What you need to do
Duplicate the entries from the line with "has width=1417, height=945." up to and including the line with "Image resolution: width=1024 pixels, height=562".

Data provided
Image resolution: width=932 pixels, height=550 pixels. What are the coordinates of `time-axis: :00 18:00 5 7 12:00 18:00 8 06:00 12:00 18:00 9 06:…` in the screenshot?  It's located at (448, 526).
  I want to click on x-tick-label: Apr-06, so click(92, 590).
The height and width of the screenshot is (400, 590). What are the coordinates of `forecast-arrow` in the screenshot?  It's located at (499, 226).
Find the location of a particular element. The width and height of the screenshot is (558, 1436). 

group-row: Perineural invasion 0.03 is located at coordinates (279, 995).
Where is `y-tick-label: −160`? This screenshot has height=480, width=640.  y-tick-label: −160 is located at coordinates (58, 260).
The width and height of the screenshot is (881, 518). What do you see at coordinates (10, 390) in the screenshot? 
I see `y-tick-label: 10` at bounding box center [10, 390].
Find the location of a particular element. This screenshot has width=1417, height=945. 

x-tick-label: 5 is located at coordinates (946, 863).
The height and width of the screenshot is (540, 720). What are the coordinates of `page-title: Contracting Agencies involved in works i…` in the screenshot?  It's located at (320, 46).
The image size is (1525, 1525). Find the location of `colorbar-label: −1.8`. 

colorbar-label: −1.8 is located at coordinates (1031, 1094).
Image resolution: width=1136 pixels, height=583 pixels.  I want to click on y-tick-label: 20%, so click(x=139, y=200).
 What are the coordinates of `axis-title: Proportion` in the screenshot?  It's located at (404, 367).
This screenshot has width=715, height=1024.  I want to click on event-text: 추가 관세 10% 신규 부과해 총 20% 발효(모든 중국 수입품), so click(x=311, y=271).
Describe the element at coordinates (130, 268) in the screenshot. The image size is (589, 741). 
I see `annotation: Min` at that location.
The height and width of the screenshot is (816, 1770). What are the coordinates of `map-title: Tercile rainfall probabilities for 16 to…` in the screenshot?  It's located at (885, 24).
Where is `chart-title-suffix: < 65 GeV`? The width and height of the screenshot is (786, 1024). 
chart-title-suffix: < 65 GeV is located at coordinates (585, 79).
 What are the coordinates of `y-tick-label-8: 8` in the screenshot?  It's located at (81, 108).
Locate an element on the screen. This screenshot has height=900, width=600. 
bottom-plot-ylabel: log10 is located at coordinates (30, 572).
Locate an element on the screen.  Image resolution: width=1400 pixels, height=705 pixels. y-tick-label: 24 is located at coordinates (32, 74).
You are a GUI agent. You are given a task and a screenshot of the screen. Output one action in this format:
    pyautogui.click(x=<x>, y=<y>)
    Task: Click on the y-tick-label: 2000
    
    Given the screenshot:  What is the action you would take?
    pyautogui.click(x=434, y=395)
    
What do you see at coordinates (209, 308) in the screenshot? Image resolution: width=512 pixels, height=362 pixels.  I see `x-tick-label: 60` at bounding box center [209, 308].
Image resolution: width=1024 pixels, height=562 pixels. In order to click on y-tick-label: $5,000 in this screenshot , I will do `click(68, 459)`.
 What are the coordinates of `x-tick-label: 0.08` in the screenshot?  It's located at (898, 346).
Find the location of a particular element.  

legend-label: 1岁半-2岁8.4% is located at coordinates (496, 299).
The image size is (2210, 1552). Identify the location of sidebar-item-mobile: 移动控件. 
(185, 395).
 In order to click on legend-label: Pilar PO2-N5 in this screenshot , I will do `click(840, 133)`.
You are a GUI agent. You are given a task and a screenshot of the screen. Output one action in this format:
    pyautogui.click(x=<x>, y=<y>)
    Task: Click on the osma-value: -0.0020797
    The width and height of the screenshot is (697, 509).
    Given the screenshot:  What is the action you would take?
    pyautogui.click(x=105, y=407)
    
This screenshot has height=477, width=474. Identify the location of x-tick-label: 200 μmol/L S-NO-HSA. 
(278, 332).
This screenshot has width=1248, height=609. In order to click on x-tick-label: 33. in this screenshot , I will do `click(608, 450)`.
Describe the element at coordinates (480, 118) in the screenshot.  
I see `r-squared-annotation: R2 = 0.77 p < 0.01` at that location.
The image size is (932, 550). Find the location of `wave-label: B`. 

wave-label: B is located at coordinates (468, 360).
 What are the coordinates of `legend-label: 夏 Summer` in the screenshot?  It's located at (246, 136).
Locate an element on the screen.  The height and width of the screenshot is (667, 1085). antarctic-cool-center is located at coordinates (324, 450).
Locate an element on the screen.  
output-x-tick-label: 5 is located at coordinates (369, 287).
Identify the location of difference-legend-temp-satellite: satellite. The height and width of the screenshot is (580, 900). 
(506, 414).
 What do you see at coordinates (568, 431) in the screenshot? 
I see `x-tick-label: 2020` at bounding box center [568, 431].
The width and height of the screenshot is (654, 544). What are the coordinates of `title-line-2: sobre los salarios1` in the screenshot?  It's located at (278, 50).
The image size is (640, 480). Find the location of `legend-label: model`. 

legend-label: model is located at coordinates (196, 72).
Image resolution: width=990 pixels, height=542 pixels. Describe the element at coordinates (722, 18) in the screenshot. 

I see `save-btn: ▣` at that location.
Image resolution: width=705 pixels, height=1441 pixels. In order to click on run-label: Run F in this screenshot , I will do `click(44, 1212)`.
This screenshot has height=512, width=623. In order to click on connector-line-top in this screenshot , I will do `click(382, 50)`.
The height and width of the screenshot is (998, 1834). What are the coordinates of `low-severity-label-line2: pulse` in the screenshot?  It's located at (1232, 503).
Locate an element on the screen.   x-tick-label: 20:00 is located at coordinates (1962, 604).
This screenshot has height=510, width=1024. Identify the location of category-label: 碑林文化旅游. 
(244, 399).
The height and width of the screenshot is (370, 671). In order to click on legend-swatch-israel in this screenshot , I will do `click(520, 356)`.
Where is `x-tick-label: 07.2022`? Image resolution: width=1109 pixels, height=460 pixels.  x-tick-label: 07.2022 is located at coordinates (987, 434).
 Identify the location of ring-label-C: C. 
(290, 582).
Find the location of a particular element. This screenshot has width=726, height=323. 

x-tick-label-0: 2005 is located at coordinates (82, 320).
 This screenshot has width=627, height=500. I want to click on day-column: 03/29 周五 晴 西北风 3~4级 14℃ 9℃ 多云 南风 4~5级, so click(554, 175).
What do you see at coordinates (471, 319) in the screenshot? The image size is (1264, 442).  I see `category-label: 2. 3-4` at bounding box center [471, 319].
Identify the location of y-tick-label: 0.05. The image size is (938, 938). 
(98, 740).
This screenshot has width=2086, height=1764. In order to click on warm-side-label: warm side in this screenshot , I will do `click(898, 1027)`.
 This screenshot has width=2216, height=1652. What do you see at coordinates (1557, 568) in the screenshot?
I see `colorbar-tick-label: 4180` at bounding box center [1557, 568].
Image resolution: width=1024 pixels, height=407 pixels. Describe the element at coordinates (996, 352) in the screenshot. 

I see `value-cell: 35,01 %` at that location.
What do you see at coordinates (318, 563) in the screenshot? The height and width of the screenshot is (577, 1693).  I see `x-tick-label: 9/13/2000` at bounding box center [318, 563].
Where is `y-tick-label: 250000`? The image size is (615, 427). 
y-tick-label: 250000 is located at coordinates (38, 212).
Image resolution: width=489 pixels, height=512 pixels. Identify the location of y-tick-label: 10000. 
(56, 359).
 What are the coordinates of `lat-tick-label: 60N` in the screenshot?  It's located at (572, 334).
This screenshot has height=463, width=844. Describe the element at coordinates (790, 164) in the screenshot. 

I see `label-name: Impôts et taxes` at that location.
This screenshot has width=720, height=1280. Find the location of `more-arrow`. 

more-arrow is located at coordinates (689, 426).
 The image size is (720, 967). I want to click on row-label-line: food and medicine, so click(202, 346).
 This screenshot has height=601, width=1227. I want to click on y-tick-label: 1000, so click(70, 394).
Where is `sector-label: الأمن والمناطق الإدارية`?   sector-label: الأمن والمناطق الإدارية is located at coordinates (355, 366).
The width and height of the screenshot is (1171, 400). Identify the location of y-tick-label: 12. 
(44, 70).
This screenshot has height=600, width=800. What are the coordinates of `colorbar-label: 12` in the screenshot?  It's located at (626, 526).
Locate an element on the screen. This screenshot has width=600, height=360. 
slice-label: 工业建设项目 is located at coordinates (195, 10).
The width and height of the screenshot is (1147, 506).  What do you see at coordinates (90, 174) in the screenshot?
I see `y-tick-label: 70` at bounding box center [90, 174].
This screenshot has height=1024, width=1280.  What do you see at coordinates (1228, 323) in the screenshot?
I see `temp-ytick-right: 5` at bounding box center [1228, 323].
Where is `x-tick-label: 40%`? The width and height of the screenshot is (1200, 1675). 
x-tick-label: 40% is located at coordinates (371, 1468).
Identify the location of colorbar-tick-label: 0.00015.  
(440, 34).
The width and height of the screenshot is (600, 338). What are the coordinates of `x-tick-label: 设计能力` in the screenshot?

Your solution
Find the location of a particular element. This screenshot has width=1417, height=945. 

x-tick-label: 5 is located at coordinates (946, 863).
The height and width of the screenshot is (540, 720). What are the coordinates of `page-title: Contracting Agencies involved in works i…` in the screenshot?  It's located at (320, 46).
The image size is (1525, 1525). Find the location of `colorbar-label: −1.8`. 

colorbar-label: −1.8 is located at coordinates (1031, 1094).
Image resolution: width=1136 pixels, height=583 pixels.  I want to click on y-tick-label: 20%, so click(x=139, y=200).
 What are the coordinates of `axis-title: Proportion` in the screenshot?  It's located at (404, 367).
This screenshot has width=715, height=1024.  I want to click on event-text: 추가 관세 10% 신규 부과해 총 20% 발효(모든 중국 수입품), so click(x=311, y=271).
Describe the element at coordinates (130, 268) in the screenshot. The image size is (589, 741). 
I see `annotation: Min` at that location.
The height and width of the screenshot is (816, 1770). What are the coordinates of `map-title: Tercile rainfall probabilities for 16 to…` in the screenshot?  It's located at (885, 24).
Where is `chart-title-suffix: < 65 GeV`? The width and height of the screenshot is (786, 1024). 
chart-title-suffix: < 65 GeV is located at coordinates (585, 79).
 What are the coordinates of `y-tick-label-8: 8` in the screenshot?  It's located at (81, 108).
Locate an element on the screen. This screenshot has height=900, width=600. 
bottom-plot-ylabel: log10 is located at coordinates (30, 572).
Locate an element on the screen.  Image resolution: width=1400 pixels, height=705 pixels. y-tick-label: 24 is located at coordinates (32, 74).
You are a GUI agent. You are given a task and a screenshot of the screen. Output one action in this format:
    pyautogui.click(x=<x>, y=<y>)
    Task: Click on the y-tick-label: 2000
    
    Given the screenshot:  What is the action you would take?
    pyautogui.click(x=434, y=395)
    
What do you see at coordinates (209, 308) in the screenshot? Image resolution: width=512 pixels, height=362 pixels.  I see `x-tick-label: 60` at bounding box center [209, 308].
Image resolution: width=1024 pixels, height=562 pixels. In order to click on y-tick-label: $5,000 in this screenshot , I will do `click(68, 459)`.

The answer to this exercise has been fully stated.